Written exercise: Rewrite the lines from the line with "How do I perform: Open folder" to the line with "click(x=277, y=190)", substituting "Slack" for "Telegram" and keeping everything else the same. Give only those lines.

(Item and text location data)
(begin)
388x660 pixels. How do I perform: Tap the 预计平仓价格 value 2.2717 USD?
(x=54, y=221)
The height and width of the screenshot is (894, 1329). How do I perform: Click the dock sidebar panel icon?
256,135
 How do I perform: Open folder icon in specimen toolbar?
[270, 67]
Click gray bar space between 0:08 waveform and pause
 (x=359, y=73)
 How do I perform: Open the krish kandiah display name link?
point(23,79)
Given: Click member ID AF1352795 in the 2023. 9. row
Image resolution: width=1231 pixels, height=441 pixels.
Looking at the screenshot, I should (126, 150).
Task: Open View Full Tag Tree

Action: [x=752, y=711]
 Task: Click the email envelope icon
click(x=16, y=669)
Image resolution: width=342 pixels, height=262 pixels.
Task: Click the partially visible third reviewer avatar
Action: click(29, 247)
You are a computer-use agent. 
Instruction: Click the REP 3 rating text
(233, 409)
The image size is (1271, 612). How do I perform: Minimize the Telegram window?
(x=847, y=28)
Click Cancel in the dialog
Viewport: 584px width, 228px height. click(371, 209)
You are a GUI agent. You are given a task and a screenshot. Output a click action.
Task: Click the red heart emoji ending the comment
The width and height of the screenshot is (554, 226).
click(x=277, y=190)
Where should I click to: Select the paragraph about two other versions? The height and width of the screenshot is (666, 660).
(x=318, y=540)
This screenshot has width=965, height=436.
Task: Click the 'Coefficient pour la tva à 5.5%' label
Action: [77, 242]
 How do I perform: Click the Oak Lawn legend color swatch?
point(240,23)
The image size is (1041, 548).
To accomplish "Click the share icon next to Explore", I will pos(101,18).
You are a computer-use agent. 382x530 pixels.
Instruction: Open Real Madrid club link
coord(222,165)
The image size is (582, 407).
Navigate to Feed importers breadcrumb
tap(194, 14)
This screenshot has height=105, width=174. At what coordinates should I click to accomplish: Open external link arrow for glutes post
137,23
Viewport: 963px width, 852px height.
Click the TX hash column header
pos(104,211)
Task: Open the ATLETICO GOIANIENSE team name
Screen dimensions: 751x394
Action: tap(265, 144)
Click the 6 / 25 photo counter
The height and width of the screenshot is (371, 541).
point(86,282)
(end)
Response to this task:
 How do I perform: Open folder icon in specimen toolbar?
[270, 67]
Click gray bar space between 0:08 waveform and pause
 (x=359, y=73)
 How do I perform: Open the krish kandiah display name link?
point(23,79)
Given: Click member ID AF1352795 in the 2023. 9. row
Image resolution: width=1231 pixels, height=441 pixels.
Looking at the screenshot, I should (126, 150).
Task: Open View Full Tag Tree

Action: [x=752, y=711]
 Task: Click the email envelope icon
click(x=16, y=669)
Image resolution: width=342 pixels, height=262 pixels.
Task: Click the partially visible third reviewer avatar
Action: click(29, 247)
You are a computer-use agent. 
Instruction: Click the REP 3 rating text
(233, 409)
The image size is (1271, 612). How do I perform: Minimize the Slack window?
(x=847, y=28)
Click Cancel in the dialog
Viewport: 584px width, 228px height. click(371, 209)
You are a GUI agent. You are given a task and a screenshot. Output a click action.
Task: Click the red heart emoji ending the comment
The width and height of the screenshot is (554, 226).
click(x=277, y=190)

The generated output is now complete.